Выбрать главу

Читая эти статьи, вы сами убедитесь, насколько суженной проблема сублимации предстает в такой перспективе и насколько наивными оказываются полученные на этом пути результаты. Положительная ценность приписывается видам деятельности, связанным с раскрытием, более или менее преходящим, пресловутых артистических дарований, которые представляются в рассматриваемых случаях более чем сомнительными. Совершенно в стороне при этом остается то, чему, говоря о так называемой художественной продукции, нужно уделять, как и делал это парадоксальным образом, что как раз многих авторов до сих пор удивляет, сам Фрейд, первоочередное внимание — я имею в виду общественное признание. Объекты эти играют важную роль в чем-то таком, что хотя и не анализируется Фрейдом с желательной для нас полнотой, но бесспорно связывается им с мыслью об определенном прогрессе — понятие, Бог свидетель, у Фрейда далеко не линейное, — с определенным возвышением чего-то такого, что получает признание в обществе. Я не буду пока дальше эту мысль развивать. Достаточно указать на то, что Фрейд артикулирует ее способом, который представляется метапсихологическому регистру совершенно чуждым.

Обратите внимание, что невозможно дать сублимации в искусстве правильную оценку, не задумавшись над тем фактом, что всякая художественная продукция, в особенности если речь идет об изящных искусствах, исторически датирована. В эпоху Пикассо не пишут так, как писали во времена Веласкеса, в 1930 году нельзя писать роман так, как делали это во времена Стендаля.
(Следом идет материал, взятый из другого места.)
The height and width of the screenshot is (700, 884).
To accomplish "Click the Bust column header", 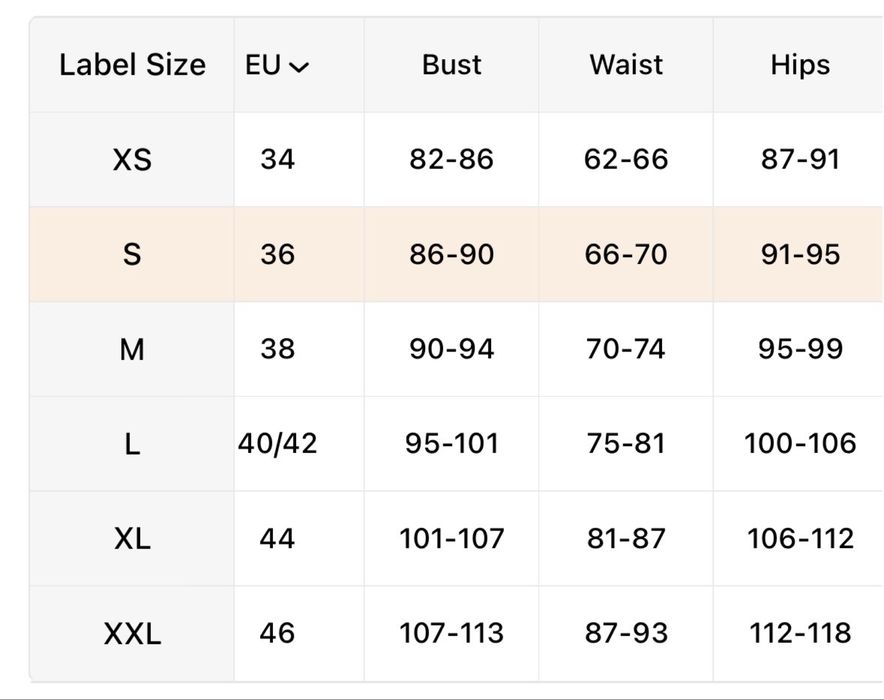I will tap(452, 65).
Это момент абсолютно существенный, и нам не нужно пока решать, относится он к регистру индивидуального или коллективного — достаточно будет отнести его к регистру культурного. Что удовлетворительного может в нем найти общество? Именно об этом мы и задаемся сейчас вопросом.

Именно здесь кроется проблема сублимации, связанная с тем, что она создает определенное число форм, в том числе и искусство — нас, впрочем, будет занимать лишь один его вид, искусство литературное, столь близкое к интересующей нас области этики. Ибо именно в связи с этической проблемой приходится нам об этой сублимации, как творческом истоке пресловутых получивших общественное признание ценностей, выносить суждение.

Чтобы взглянуть на вещи с точки зрения этики, лучше всего исходить из того, что при всей парадоксальности своей стало для этой области стержневой концепцией — я имею в виду кантианскую перспективу.

Итак, с одной стороны налицо das Ding, лежащая, будем надеяться, на правильной чаше весов. С другой, мы имеем противопоставленную ей кантовскую формулу долга. Она тоже имеет вес. Кант вводит правило поведения, которое применимо для всех, другими словами, он кладет на чашу весов разум. Нужно, конечно, еще показать при этом, каким образом разум может иметь вес.

Когда обращаешься непосредственно к авторам, это всегда дает очень много. Как-то недавно я сослался мимоходом на то место у Канта, где говорится о Schmerz, страдании, как коррелятиве этического поступка. Мне показалось, что даже те из вас, которые имели случай тексты Канта основательно изучать, на место это не обратили внимания. Так вот, открыв Критику практического разума вы увидите, что Кант, пытаясь убедить нас, что разум имеет реальный вес, придумывает великолепный по свежести своей пример, своего рода двойную апологию, историю, призванную дать почувствовать вес этического принципа в чистом его виде, возможность того, что долг возобладает вопреки всему, то есть вопреки всякому благу, представляющемуся с витальной точки зрения как желательное.

Все доказательство строится на сравнении двух ситуаций. Представьте себе, говорит Кант, что мы, пытаясь сдержать человека в чрезмерной погоне за наслаждениями, ставим его в следующее положение. Перед ним, в комнате, находится дама, которая служит на данный момент предметом его вожделений. Он свободен войти в эту комнату и свое желание, или потребность, удовлетворить, но при выходе его ждет смерть на виселице. Дело, конечно, не в этом, и вовсе не на этом покоится кантовская мораль. Вы сейчас увидите, в чем соль доказательства состоит. То, что виселица послужит достаточным препятствием, у Канта сомнений не вызывает — вряд ли кто сможет трахаться с мыслью об ожидающей его при выходе виселице. Тут же философ предлагает еще одну ситуацию с трагической развязкой — на этот раз речь идет о тиране, который предлагает человеку выбор между виселицей и милостями, ждущими его при условии, что тот согласится лжесвидетельствовать против своего друга. Кант справедливо полагает, что нетрудно себе представить человека, который отдал бы жизнь, чтобы лжесвидетельства не приносить, особенно если это последнее будет иметь для того, против кого оно направлено, роковые последствия.